Raisin Drama
Walter's Dilemma
The dilemmas facing those who are subjected to society's cruelest of inequities are often the most challenging and morally complex. So is this demonstrated in A Raisin in the Sun, which approaches the struggles of a black family even as it appears to be presented with an opportunity. First performed in 1959, Lorraine Hansberry's play would be a compelling insight rarely offered into the emotional and practical obstructions to happiness for those families faced with internal strife and the external racial discord. In Walter, in particular, the play brings us face-to-face with the difficult decisions that those afflicted thusly must address.
Walter, confronted with a chance to obtain his dream, squanders the family's insurance fortune in a crushing blow to the Younger family that reinforces the difficulty of these decisions. And certainly, from an outsider's perspective, we may find it easy to initially dismiss Walter's behavior as not just foolhardy but outright selfish and despicable. Subsequent, as his failed liquor store deal was, to an agreement with his mother and sister to spread the insurance money amongst them appropriately, we see that Walter acted on impulse and naivete in taking this money for his own purposes. When his would-be partner absconds with the money, we are left with little choice but to condemn Walter. Quite certainly, this is the response with which his mother and sister greet him.
However, if thrust into Walter's position ourselves, we might find cause to defend this action. A more empathetic view on his decision to attempt to follow through on the liquor store deal might cause us to reflect on the nature of individual ambition. In Walter's case, his race, socioeconomic status and personal conflicts such as his drinking tendencies all have conspired against his perceived ability to achieve the dream of financial success and security. Factoring the conditions facing his wife, son and an unborn child that will never see the light of day, Walter is a man who has suffered much and experienced only limited glimpses at happiness.
It is thus that perhaps we can think of his decision as not having been agreeable but, on some level, at least understandable. From his perspective, this may have appeared the only possible route away from the obstacles which he living conditions had laid in his path. Again, this should not be seen as a defense of Walter's decision, which this account cannot agree with. Clearly, his behavior was wrong not just for the reason of its outcome but for the lack of compassion by which he placed his dreams ahead of those of his mother and sister. However, this account should constitute a defense of Walter himself, not for his behavior, but for his disposition and his quality as a man.

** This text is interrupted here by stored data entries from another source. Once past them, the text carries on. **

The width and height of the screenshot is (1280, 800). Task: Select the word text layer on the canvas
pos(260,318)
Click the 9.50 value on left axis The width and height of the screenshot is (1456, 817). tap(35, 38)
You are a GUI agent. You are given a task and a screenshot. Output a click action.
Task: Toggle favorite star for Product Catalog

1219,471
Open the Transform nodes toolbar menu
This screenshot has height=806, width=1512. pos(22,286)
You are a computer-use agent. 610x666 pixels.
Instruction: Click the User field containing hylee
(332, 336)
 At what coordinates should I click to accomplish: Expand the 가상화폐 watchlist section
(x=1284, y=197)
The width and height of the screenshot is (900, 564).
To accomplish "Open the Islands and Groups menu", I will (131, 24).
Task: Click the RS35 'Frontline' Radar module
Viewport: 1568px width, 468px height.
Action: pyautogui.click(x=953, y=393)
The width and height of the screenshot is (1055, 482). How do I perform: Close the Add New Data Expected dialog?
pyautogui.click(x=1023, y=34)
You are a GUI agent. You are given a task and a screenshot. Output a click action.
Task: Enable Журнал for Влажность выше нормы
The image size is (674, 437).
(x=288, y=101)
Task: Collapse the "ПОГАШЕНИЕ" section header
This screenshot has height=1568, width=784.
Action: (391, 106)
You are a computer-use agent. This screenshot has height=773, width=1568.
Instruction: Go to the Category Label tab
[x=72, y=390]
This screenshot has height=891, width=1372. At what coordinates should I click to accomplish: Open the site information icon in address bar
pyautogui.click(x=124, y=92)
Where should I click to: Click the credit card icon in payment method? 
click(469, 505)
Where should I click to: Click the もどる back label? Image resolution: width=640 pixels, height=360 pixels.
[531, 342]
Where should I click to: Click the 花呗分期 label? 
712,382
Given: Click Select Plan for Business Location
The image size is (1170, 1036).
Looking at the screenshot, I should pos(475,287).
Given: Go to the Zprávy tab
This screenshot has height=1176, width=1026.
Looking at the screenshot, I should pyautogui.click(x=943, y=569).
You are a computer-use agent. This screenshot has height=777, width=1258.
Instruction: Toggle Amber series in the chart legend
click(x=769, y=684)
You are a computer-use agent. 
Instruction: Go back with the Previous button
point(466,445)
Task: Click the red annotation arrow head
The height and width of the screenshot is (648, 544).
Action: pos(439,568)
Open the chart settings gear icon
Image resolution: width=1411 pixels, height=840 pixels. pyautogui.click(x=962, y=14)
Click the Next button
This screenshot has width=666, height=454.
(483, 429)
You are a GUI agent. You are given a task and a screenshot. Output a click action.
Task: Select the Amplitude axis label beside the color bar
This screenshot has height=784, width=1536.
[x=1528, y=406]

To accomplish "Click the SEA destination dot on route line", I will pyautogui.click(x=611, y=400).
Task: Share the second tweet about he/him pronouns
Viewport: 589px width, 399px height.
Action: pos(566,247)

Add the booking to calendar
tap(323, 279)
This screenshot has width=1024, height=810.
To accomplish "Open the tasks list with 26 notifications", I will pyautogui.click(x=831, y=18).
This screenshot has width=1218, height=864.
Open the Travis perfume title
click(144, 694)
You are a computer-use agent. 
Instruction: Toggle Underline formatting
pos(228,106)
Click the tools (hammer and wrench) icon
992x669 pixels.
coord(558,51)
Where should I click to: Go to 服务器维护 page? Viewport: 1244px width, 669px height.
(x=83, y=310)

As to Walter's decision to use the money as he saw fit, we find a man who's suffering and discontent had blinded him to the real sustenance and value in his family. Truly, for the unhappiness which he had bore, and for the racial abuse shown to the family through such archetypal figures as Mr. Lindner, Walter might have seen himself as fortunate for the presence of all the family members here mentioned. Indeed, his did appear to be a family with a strong moral fiber and a genuine closeness often unseen in the types of contexts which Hansberry depicted.
This is to say that Walter clearly chose poorly. But in the resolution, he comes to take a very active role wherein he reaffirms his appreciation for the importance of this familial strength. Though it would in some regard be true and be left to our own consideration to assess after the play's conclusion that the family might have struggled to forgive Walter, he would nonetheless return to the fray as a key figure of support in resisting Mr. Lindner's overtures.
In the closing scene of the play, Walter makes yet another key decision, and one that seems to reflect a growing awareness both of that which he had devalued and that which he had to be grateful for in his family. Essentially, he factors heavily into the stand which the family takes against Lindner, who attempts to buy the family out of its new home in a white neighborhood. This becomes a moment of considerable importance, even of redemption for Walter, whose prior blindness in the presence of financial opportunity would here be shadowed by an appreciation of the family clearly theretofore overlooked.